EXERCISE AIM - Exactly the lines from the one with "You are a GUI" through the end of the records below are to be output, the first and last included, and no others.

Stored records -
★ ★ ★ ★ ★

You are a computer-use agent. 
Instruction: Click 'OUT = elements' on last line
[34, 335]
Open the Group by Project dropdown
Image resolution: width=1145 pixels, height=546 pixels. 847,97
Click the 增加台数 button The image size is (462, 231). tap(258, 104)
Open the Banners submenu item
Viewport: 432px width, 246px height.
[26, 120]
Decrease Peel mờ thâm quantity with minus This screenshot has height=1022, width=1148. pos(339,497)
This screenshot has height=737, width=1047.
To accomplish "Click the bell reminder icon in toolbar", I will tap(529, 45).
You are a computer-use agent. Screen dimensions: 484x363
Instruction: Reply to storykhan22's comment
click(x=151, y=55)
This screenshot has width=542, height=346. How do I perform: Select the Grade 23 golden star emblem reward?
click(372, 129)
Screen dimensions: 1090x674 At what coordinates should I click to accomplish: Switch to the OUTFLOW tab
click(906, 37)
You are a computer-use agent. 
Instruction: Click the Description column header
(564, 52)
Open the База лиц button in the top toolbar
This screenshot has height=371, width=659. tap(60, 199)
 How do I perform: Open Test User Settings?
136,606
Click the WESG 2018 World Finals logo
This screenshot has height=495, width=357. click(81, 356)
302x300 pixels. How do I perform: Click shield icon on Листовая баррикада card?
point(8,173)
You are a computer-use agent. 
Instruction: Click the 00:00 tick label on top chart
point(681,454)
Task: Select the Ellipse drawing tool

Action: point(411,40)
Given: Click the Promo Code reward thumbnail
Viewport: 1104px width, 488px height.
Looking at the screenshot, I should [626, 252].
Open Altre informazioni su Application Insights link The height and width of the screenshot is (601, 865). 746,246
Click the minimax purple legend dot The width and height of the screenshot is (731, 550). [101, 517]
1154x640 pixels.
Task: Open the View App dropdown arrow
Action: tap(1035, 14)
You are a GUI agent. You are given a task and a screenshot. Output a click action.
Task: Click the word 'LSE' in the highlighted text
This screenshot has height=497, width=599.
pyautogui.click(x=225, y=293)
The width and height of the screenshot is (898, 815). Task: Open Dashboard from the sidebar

★ ★ ★ ★ ★

EXERCISE RESULT -
You are a GUI agent. You are given a task and a screenshot. Output a click action.
Task: Click the word 'LSE' in the highlighted text
This screenshot has height=497, width=599.
pyautogui.click(x=225, y=293)
The width and height of the screenshot is (898, 815). Task: Open Dashboard from the sidebar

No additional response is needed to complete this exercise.